Latest research finds outcomes may be better at major cancer center

The retrospective study referenced at the beginning of this news story was designed to investigate differences in long-term outcomes of survivors according to the location of their initial breast cancer treatment. To conduct the study, the authors examined the records of women diagnosed with invasive early-stage breast cancer who survived without any type of breast cancer relapse for at least five years after diagnosis. All of the women were eventually followed and treated at the University of Texas MD Anderson Cancer Center, a highly regarded cancer center. However, some of the women had undergone their initial treatment elsewhere. Initial treatment location was designated either as MD Anderson (MDA-treated) or other (OTH-treated). All of the women were seen at The University of Texas MD Anderson Cancer Center during the period January 1997 through August 2008. The study included 5,091 women (with a median follow-up period of 8.6 years), of whom 89.1% were MDA-treated.
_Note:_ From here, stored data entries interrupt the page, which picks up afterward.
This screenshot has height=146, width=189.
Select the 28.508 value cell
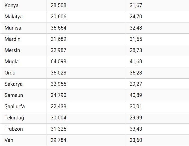pyautogui.click(x=58, y=5)
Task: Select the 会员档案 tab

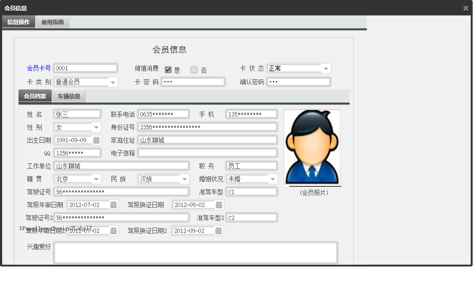Action: pos(35,96)
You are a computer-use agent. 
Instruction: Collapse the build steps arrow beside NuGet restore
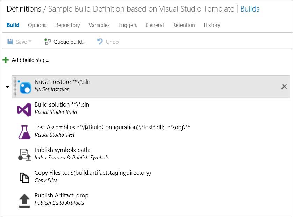pyautogui.click(x=7, y=87)
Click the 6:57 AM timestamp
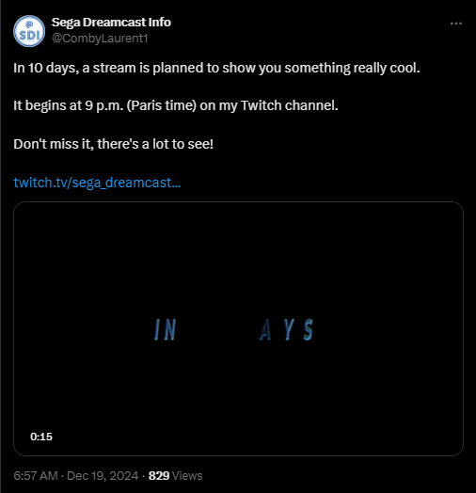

The 10-year overall survival was 90.9% for women in the MDA-treated group compared to 74.3% for women in the OTH-treated group. The 10-year recurrence-free survival was 88.4% for the MDA-treated group compared to 49.8% in the OTH-treated group. Similarly, the 10-year distant relapse-free survival rate was 89.0% for the MDA-treated group compared to 52.7% in the OTH-treated group. Further analysis determined that women in the OTH-group were over five times more likely to experience a breast cancer relapse as those in the MDA-treated group. The authors conclude that long-term breast cancer survivors who started their treatment at MD Anderson had better outcomes, indicating that location of initial treatment could influence survival. These results have limitations common retrospective studies, according to the authors. For example, other unmeasured variables may be associated with worse prognosis.